Sunday, January 13, 2013

Happy Yule

Jesus H. Murphy, is it 2013 already? I'm so terribly happy that I didn't make any resolutions this year, especially ones about writing regularly on this blog. The daily journal I keep in the Real World (tm) has been my outlet for angst, agony and acrimony since September of last year. In all honesty though, it really isn't that bad. My life, I mean. In fact, I wanted to start the New Year right by speaking about gratitude, and how it's affected my life recently.

This evening I had the pleasure of showing my blog to a dear friend of mine, who was polite enough to not immediately close the browser window after reading the first paragraph. (Thank you!) Naturally I read along, and since it's been so long since I wrote those old posts I could look at them with fresh eyes. There were two central themes to the majority of those posts: thankfulness for experiences both new and old, and a terrible anxiety of what to do with myself.

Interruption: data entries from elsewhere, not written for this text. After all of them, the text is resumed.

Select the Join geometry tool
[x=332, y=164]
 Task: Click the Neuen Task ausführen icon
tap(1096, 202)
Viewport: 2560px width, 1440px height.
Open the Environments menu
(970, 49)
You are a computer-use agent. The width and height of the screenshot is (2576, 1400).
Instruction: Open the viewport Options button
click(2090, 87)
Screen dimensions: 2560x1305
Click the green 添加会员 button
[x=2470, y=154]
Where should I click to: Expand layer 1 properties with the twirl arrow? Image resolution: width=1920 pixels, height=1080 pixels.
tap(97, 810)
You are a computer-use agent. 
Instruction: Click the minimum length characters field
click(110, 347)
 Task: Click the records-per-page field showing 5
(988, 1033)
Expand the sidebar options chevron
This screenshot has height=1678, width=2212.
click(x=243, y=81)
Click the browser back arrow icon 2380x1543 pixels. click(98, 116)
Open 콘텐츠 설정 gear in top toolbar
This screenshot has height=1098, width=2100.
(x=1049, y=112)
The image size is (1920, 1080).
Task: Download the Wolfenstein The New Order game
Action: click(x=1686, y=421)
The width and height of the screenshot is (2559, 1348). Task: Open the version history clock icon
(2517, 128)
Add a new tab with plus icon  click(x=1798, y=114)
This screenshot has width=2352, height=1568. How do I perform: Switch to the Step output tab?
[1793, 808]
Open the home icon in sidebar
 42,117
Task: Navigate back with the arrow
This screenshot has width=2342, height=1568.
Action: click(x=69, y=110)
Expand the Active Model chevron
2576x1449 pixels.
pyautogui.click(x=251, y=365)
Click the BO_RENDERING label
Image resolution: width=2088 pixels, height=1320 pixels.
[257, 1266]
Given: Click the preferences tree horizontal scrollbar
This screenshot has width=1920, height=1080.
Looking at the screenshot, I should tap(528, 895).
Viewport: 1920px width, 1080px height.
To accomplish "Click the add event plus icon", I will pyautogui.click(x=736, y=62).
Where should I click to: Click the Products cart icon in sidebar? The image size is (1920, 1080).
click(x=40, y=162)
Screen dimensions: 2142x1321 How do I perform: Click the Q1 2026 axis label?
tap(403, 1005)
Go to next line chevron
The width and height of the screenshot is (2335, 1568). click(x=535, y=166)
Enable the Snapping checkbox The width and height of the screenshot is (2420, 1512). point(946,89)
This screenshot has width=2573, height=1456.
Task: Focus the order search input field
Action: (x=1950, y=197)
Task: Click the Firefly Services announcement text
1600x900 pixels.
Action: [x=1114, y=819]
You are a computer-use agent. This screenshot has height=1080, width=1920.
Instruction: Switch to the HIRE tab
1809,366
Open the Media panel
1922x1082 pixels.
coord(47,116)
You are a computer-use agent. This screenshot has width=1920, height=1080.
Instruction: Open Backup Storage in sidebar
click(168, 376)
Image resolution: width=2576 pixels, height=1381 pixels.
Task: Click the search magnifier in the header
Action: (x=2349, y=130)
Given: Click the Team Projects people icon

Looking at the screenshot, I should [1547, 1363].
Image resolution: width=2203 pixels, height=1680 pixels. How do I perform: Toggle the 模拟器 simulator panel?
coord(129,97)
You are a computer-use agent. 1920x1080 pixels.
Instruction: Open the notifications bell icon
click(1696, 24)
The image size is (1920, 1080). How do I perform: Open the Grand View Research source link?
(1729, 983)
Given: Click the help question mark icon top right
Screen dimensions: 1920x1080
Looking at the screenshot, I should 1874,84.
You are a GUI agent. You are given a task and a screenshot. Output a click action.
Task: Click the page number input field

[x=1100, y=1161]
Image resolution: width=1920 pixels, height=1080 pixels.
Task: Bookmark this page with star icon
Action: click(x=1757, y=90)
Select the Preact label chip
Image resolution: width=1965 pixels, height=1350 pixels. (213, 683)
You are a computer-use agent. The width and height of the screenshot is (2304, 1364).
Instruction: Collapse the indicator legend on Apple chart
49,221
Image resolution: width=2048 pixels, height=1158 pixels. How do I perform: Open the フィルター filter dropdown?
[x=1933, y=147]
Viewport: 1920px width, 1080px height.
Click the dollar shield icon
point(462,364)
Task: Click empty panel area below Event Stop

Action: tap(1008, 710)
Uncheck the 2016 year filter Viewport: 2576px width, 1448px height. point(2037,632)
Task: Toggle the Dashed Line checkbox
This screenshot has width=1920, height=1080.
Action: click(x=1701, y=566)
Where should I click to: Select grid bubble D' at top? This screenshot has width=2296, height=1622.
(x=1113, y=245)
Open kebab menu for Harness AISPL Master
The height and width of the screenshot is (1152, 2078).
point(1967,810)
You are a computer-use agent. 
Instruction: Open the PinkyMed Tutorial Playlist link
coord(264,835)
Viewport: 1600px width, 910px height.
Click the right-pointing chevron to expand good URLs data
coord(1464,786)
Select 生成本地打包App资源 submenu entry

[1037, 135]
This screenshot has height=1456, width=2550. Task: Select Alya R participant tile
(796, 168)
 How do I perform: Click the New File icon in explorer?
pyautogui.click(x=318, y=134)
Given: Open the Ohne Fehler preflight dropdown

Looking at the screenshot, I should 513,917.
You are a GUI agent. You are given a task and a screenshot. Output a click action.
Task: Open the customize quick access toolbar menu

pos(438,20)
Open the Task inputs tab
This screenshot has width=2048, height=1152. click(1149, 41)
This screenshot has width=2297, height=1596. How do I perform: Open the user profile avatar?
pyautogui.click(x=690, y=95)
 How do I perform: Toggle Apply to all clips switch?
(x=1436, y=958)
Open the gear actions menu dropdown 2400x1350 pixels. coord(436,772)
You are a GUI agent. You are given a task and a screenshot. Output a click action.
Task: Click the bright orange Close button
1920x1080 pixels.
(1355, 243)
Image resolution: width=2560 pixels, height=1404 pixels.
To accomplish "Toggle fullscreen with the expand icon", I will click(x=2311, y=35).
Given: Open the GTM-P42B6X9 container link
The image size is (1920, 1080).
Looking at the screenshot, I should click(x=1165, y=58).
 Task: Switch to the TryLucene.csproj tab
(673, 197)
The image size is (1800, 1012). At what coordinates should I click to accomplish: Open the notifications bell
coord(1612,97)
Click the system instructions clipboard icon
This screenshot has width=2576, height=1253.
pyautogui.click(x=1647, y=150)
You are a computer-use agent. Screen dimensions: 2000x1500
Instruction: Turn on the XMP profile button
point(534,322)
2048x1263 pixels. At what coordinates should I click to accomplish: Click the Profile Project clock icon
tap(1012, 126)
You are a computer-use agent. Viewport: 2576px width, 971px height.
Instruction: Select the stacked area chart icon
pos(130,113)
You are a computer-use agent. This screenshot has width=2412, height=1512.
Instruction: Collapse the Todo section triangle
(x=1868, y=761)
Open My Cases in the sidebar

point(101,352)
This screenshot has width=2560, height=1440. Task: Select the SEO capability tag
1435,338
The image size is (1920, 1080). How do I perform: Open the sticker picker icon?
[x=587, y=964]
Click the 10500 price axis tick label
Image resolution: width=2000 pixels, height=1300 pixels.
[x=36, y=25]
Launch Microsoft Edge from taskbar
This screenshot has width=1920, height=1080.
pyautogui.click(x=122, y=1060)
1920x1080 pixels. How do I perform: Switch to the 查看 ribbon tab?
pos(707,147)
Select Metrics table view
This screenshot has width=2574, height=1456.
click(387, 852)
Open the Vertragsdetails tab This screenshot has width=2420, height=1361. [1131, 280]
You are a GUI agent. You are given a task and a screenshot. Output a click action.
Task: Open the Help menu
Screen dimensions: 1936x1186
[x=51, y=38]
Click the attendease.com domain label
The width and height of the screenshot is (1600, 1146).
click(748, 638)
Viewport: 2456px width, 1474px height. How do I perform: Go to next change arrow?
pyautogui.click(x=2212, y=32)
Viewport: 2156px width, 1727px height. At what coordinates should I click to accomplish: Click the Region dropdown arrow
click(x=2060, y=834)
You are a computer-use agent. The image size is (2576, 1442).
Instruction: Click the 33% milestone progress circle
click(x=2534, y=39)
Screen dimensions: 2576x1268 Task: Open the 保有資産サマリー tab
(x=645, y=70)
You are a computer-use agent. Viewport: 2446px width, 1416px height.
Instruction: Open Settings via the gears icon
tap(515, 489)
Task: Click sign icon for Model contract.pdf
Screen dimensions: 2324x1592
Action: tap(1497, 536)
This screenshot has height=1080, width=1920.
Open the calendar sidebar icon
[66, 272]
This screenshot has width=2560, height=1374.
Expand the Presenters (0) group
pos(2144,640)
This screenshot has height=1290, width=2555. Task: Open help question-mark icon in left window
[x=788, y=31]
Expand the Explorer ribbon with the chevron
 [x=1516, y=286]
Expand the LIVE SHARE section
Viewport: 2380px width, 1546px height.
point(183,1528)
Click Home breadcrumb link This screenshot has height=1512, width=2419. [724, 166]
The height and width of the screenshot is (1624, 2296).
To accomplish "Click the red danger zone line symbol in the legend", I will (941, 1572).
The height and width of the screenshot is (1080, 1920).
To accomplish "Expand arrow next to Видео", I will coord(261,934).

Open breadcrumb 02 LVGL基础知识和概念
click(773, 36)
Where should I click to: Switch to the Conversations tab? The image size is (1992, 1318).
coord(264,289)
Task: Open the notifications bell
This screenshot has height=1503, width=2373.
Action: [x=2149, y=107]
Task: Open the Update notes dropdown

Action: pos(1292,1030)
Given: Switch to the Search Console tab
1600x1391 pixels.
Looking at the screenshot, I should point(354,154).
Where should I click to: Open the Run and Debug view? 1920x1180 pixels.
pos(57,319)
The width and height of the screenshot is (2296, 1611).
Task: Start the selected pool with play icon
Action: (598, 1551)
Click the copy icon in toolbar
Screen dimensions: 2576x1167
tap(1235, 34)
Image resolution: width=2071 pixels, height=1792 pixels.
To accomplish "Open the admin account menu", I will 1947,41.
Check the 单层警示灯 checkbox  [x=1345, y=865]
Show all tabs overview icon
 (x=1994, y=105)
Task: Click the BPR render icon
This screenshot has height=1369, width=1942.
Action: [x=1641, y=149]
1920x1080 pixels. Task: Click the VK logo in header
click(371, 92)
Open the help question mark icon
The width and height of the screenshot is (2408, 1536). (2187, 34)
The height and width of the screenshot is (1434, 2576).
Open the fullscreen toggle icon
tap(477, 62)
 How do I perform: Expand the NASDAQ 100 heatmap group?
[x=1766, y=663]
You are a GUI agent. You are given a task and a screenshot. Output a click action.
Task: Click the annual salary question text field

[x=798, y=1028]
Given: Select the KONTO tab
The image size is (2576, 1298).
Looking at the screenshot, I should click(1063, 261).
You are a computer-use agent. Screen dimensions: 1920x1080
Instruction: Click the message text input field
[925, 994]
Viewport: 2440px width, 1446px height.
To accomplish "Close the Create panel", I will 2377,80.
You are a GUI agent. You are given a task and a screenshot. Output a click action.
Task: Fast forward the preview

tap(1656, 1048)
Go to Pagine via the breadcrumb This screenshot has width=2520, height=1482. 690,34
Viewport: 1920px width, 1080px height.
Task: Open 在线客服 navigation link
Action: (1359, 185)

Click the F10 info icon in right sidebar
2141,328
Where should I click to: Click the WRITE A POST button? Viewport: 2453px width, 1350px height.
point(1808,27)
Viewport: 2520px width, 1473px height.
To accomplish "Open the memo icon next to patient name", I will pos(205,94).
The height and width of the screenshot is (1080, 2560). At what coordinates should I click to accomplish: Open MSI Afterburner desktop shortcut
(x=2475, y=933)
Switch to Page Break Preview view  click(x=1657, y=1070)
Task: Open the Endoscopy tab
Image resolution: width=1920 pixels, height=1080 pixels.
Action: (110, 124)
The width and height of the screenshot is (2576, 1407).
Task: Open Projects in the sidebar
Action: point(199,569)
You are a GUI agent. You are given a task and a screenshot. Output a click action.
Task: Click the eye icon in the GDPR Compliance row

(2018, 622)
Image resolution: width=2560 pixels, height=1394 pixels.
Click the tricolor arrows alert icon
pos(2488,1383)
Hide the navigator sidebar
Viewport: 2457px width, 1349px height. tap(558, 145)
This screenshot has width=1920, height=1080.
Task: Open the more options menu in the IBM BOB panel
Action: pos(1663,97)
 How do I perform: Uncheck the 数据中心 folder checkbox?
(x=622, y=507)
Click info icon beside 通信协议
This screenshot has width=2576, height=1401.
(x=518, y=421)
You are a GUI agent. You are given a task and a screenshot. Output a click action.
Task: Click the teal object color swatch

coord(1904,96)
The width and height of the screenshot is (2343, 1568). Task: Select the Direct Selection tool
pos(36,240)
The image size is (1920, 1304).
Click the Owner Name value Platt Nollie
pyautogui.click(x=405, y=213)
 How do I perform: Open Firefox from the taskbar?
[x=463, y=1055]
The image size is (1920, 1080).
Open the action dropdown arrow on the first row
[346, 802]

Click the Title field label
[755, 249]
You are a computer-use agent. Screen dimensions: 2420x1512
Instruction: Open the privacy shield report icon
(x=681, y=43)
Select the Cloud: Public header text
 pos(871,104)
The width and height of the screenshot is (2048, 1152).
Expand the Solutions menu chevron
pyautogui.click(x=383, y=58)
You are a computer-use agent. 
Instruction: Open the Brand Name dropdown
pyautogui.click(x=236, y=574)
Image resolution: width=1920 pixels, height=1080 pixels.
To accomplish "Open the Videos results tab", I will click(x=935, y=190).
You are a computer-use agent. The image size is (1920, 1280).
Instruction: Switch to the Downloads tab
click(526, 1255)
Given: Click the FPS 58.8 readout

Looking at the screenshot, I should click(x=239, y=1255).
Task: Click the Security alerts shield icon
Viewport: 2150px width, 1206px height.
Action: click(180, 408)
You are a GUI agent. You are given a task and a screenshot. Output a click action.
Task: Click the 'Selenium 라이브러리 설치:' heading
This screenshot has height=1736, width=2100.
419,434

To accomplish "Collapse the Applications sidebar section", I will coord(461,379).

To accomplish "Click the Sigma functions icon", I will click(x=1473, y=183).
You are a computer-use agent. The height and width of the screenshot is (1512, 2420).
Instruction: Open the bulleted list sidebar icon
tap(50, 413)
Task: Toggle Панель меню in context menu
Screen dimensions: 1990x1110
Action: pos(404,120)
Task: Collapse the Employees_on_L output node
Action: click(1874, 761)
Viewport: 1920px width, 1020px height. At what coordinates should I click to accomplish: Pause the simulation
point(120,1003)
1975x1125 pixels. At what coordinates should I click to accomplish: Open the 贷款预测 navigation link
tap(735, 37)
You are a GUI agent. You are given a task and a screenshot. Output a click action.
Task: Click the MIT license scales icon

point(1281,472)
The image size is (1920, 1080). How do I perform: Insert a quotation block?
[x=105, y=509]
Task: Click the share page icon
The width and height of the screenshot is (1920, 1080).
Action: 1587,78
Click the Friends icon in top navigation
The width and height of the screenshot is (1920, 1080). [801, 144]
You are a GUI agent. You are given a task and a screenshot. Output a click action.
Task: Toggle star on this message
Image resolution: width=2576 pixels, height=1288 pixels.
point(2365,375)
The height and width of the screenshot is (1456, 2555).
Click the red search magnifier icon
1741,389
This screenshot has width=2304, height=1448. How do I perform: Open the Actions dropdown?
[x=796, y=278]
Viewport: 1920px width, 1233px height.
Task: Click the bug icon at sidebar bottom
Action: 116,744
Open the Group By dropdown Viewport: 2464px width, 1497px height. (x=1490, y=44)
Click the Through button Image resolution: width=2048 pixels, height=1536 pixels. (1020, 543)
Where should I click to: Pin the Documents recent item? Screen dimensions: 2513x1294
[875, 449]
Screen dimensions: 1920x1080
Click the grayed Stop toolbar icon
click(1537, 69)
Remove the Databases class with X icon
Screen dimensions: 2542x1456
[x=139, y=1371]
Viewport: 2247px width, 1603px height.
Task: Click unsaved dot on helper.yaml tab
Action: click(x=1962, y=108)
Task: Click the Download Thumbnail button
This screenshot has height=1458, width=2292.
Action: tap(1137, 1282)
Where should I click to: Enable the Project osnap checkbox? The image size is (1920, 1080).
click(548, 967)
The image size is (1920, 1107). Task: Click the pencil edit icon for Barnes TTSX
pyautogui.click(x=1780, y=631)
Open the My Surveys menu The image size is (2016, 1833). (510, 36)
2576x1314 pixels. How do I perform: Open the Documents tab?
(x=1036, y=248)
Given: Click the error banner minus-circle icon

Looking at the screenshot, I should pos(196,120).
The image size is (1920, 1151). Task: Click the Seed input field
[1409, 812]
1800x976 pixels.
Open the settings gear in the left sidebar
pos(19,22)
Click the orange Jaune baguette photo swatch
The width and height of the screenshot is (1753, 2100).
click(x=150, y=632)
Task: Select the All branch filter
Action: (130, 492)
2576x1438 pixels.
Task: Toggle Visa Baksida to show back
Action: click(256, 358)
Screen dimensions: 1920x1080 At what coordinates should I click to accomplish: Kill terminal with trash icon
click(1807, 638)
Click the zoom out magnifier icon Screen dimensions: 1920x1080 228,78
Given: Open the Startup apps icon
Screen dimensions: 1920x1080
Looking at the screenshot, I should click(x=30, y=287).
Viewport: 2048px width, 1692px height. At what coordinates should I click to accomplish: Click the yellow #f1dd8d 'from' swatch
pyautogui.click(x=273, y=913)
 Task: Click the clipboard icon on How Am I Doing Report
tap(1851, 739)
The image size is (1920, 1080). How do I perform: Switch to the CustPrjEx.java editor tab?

To be thankful for the many wonderful things in my life is to be free of the need for more. I find it to be a universal truth of humanity that we all seek to increase, in whatever way each of us deem important. Whether that be through career, love, family or perhaps just material things, these are the ways we seek happiness. Learning gratitude frees us from the treadmill of acquisition. I believe this lesson, more than anything, is what's brought a true sense of happiness and balance to my life. I now have freedom to act from a purer source. My motivation is no longer based on the fear of not having or being enough.

I recently decided that I will quit my job early this year to volunteer at organic farms, homesteads and vineyards in various places around the world. I chose this because I will meet new people, acquire new skills and develop a more worldly perspective. This is my method of growth, because it moves me closer to my true self. It's a process of refinement that began almost a year ago: as I add to my life so too do I subtract those things that are not important to my core values. I have asked myself on several occasions why I would go to all this trouble to seek my true self if I am already happy. The reason goes beyond happiness. It has become a spiritual journey, one that I hope will increase my understanding of Truth. I am reminded of a poem by Rumi, who speaks of the development of the human soul:
Little by little, wean yourself.
This is the gist of what I have to say.
From an embryo, whose nourishment comes in the blood,
move to an infant drinking milk,
to a child on solid food,
to a searcher after wisdom,
to a hunter of more invisible game.

The anxiety that I felt over choosing this career over that career, or living in this place as opposed to another is, for the most part, gone. I was chasing after an illusion because my true target is more meaningful than that. I am no longer so concerned about the exact destination I want to reach because I've finally internalized the lesson that the journey IS the destination. However, there still remains a deep-seated fear of social reprisal from those closest to me for choosing to let go of a sure thing like my current job. I have to remember that imagined phantoms are nearly always more frightening than the shadows that play in the real world. As the same friend who graciously read my blog said earlier today, "You want this, and those around you should (and will) respect your choices." Wise words.

As the New Year kicks off, I wish to maintain this sense of gratitude for all that I already have. The freedom gained from the humility of thankfulness is exactly what I needed to begin a journey that is motivated by greater and deeper things than fear and joy. Where will it take me? I don't know yet, but this blog will be the chronicle of my adventure.